Critique – L’Épaisseur d’un cheveu – Claire Berest – Albin Michel

Critique – L’Épaisseur d’un cheveu – Claire Berest – Albin Michel


Dès la première page, le lecteur sait qu’Étienne va tuer Vive.

« L’Épaisseur d’un cheveu » nous raconte le processus conduisant à ce féminicide commis par un homme qui n’a rien d’une brute tabassant sa femme au moindre écart, mot ou regard.

Étienne et Vive forment depuis dix ans un couple de bobos parisiens exclusif et fusionnel. Ils n’ont pas d’enfants.

Ils ne font rien l’un sans l’autre : les concerts de musique classique du mardi, les vacances en Italie…

Le tableau idyllique va rapidement se fissurer jusqu’à exploser.

Étienne, correcteur dans l’édition, est un homme maniaque et sérieux. Il est frustré professionnellement, persuadé que son travail n’est pas apprécié à sa juste valeur.

Alors il s’invente un grand Projet qui lui offrirait une reconnaissance méritée, lui qui est, « toujours le dernier à savoir » et souvent passé à côté de ses envies.

Un exemple : lorsqu’il était étudiant, il rêvait de faire sa maîtrise de lettres sur Verlaine. Compte tenu de l’engouement pour le poète, il fut obligé de se rabattre sur du Bellay qui lui permit d’écoper d’un médiocre « bien ». Toute sa vie est une série de petits échecs du même acabit. Seul le duo qu’il forme avec son épouse est une réussite pense-t-il.

Vive est fantasque et semble avoir de plus en plus de difficultés à supporter l’existence corsetée dans laquelle l’enferme son mari de plus en plus colérique et paranoïaque. Progressivement le désamour s’installe chez elle.

Les contraires, qui peuvent s’attirer grâce à la surprise de découvrir chez l’autre la différence, finissent par s’opposer lorsque la passion des premiers temps s’étiole.

Construit comme un thriller avec une tension croissante, « L’Épaisseur d’un cheveu » fait l’autopsie effrayante d’un couple délétère sombrant dans la haine et le portrait d’un homme banal qui bascule dans la folie en détruisant celle qu’il pensait posséder et qui lui échappe.

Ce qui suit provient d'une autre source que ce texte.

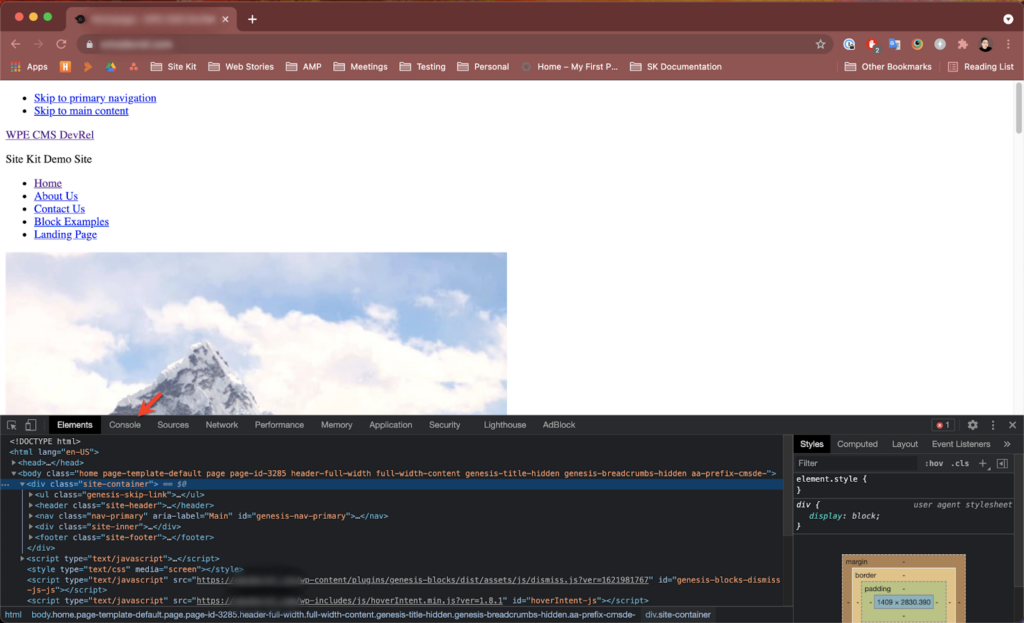
Task: Show more Styles pane tabs chevron
Action: (1006, 444)
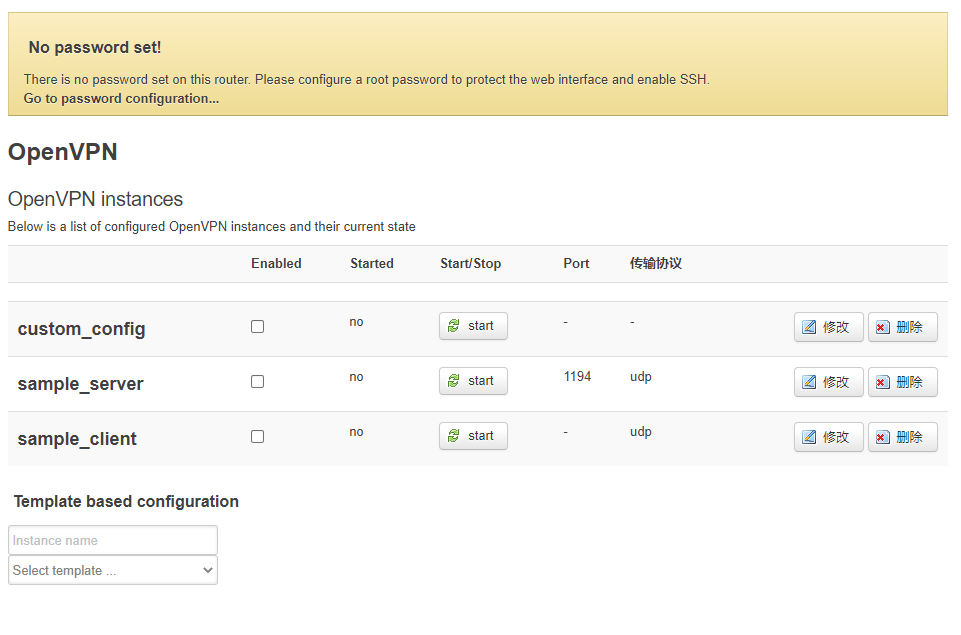Edit sample_client using the 修改 icon
The image size is (961, 635).
click(x=827, y=436)
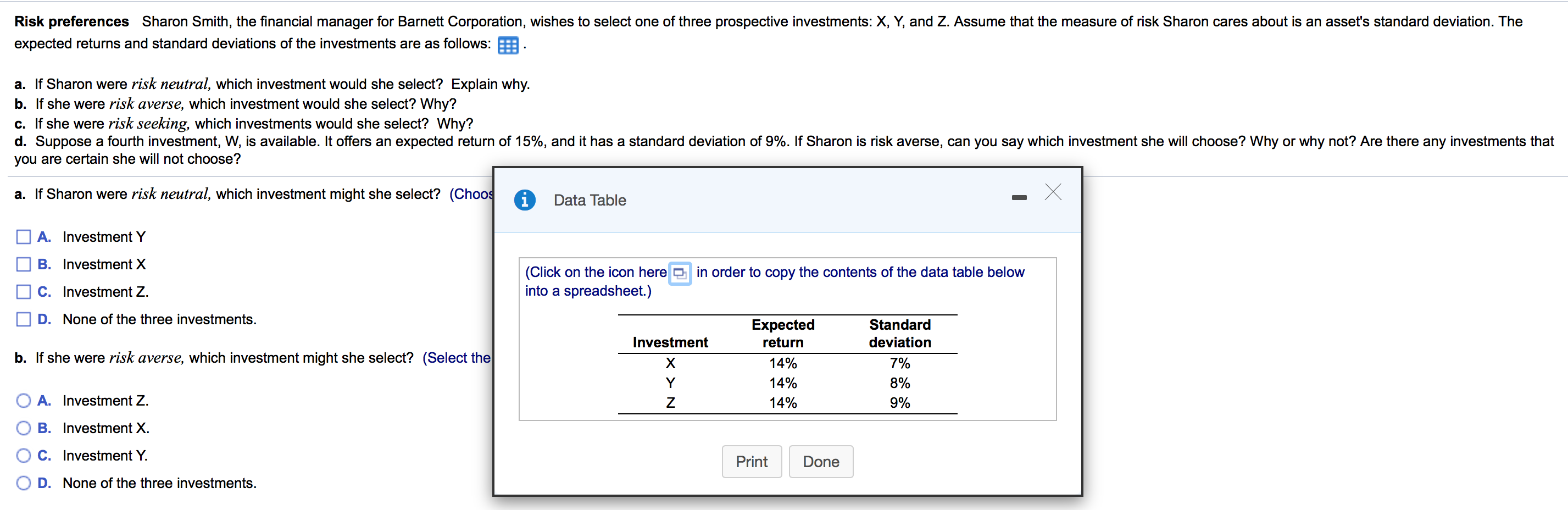Select None of the three investments radio
The width and height of the screenshot is (1568, 510).
pyautogui.click(x=23, y=483)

Une lecture saisissante et glaçante.

EXTRAITS

  • Qu’est-ce que l’on comprend de l’amour, si l’on n’en connaît pas la durée ?

Si l’on N’ENDURE pas ?

  • Étienne Lechevallier s’en alla écouter Mahler tout seul, c’était triste.
  • Verlaine qui avait écrit les plus beaux vers de la poésie française […], Paul Verlaine qui pouvait foutre des roustes de l’enfer à sa femme Mathilde Mauté, et tenter même de l’étrangler à l’occasion.